* [THE EXERCISE]: Convert the rows from the line containing "You are a computer-use" through the line containing "Action: (653, 155)", both ends included, into a numbered list without blank lines, and leave the pictures out of the answer.

* [RECORDS SHOWN]:
+++++
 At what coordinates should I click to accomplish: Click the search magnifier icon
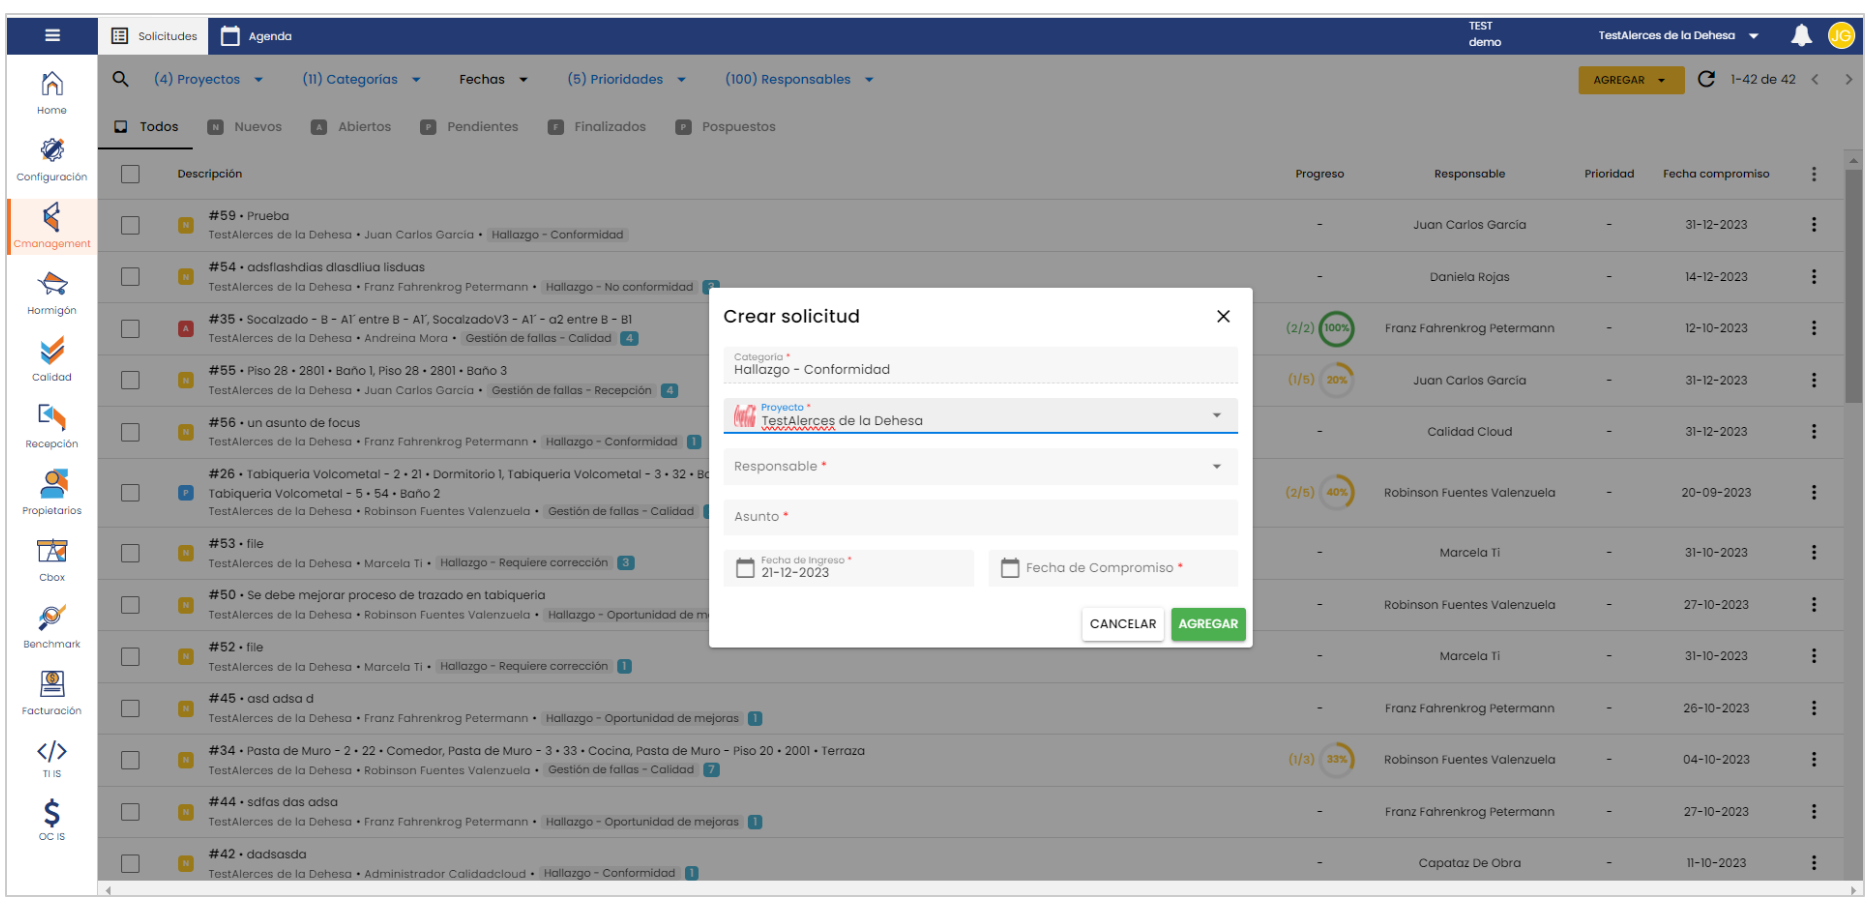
+++++
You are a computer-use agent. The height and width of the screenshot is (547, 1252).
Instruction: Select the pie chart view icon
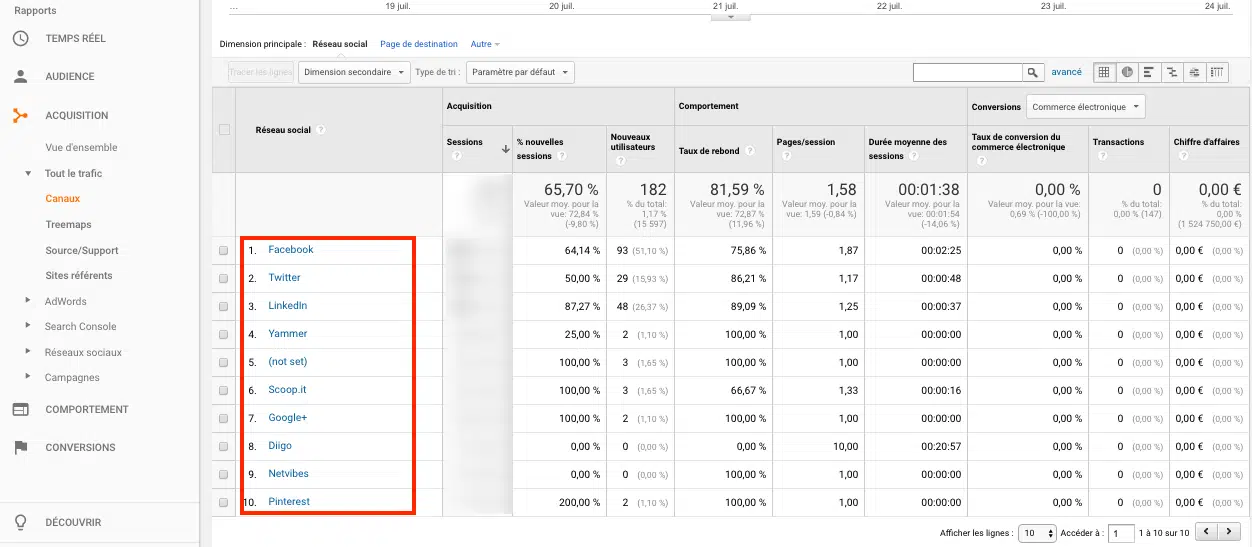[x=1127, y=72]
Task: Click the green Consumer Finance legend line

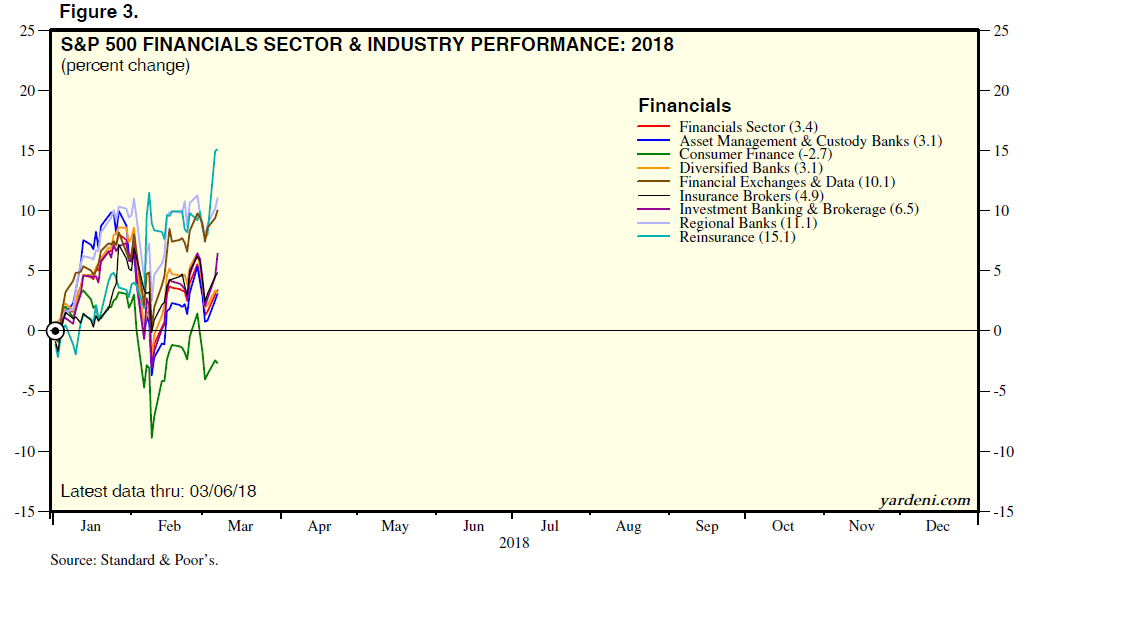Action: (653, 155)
+++++
* [ANSWER IN FULL]:
1. You are a computer-use agent. The height and width of the screenshot is (547, 1252).
2. Instruction: Select the pie chart view icon
3. [x=1127, y=72]
4. Task: Click the green Consumer Finance legend line
5. Action: (653, 155)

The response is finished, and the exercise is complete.